Because state lawmakers refuse to accept fishing and hunting as a viable source as a serious resource throughout Illinois, it has led to a lack of serious law enforcement and management.

Here are some examples of how poachers get away with ignoring the rules and regulations.

• Once a 4-star crappie spot, Beck Lake in Glenview is a mere shadow of what it used to be for local anglers. Poachers did their thing where the public couldn't see them.

• Busse Lake in Cook County has seen its share of interlopers as well, especially when law-abiding fishermen are lacking.

• Bode Lake, north of Streamwood, attracts people who contend they have every right to take as many fish they can carry in their buckets.

• Mallard Lake in DuPage still manages to hang on for fair largemouth bass despite the constant poaching.

• Bluff Lake on the Fox Chain is a major target for the retail trade. Here's where I watched poachers load up 55-gallon drums and drive away. The same truck was back in just over an hour to repeat the poaching process by loading a couple drums with fish taken without any concern as to the law.

• The T-Channel off Pistakee Lake is the target of one poacher in particular who keeps every fish, large and small.

George, a Daily Herald reader and listener to my outdoor radio talk show, recently said he was told to mind his own business when he confronted a couple suspicious characters on a shoreline of Shabbona Lake. I will not use George's last name or the town where he lives for fear of reprisals.

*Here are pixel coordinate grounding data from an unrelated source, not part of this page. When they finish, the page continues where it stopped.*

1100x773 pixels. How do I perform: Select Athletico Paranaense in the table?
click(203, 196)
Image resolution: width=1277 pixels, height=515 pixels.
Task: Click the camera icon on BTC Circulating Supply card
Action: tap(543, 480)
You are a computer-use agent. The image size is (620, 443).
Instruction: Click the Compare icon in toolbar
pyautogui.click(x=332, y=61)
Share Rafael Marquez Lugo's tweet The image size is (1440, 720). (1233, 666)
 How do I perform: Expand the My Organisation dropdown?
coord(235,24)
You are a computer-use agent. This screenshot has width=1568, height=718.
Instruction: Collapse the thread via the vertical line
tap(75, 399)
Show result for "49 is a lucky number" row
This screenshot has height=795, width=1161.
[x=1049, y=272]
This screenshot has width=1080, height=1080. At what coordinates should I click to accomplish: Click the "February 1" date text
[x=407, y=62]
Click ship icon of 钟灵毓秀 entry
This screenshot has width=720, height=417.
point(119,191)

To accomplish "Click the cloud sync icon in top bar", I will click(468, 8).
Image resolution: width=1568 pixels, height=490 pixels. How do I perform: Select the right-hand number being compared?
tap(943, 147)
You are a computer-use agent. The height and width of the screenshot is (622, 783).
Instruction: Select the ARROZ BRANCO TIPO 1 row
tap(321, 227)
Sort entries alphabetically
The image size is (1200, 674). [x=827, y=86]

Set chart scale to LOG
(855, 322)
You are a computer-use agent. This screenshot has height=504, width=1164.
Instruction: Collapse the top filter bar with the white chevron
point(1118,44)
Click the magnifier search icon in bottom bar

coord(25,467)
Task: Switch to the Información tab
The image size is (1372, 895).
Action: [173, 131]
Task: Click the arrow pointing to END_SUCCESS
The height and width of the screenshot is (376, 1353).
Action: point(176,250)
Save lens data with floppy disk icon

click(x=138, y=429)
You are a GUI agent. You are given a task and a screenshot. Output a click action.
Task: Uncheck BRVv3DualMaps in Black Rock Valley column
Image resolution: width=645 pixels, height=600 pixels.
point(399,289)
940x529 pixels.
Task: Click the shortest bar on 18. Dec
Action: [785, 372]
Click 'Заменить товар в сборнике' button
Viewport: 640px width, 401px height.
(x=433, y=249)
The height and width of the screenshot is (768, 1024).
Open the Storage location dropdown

George said he called the poacher hotline, which connected him with someone in Springfield who told him it could take up to two hours before a conservation officer could show up at the lake.

Why have officers graduate from the state police academy when they are handcuffed by limited budgets and an uncaring state legislature.

I was also told by a retired state police officer that he and his on-duty friends are very concerned about poachers and would prefer to leave conservation-related matters to the conservation officers (which happen to have full state police powers).

Several years ago I was wading the Fox River for smallmouth bass and channel catfish. As I came around a bend near the Carpentersville spillway, I noticed a group of people stretching a net across the river. The net was obviously used to catch anything that swam by it.

I called the IDNR as well as the Illinois State Police. Neither agency showed up. That told me the "infection" created by state lawmakers has also spread to law enforcement.

All we can do is keep calling when we see something off-kilter, like the poachers at Skokie Lagoon.

This wonderful re-created fishing hot spot is a meeting place for lots of poachers who have no fear of the cops or anyone else for that matter.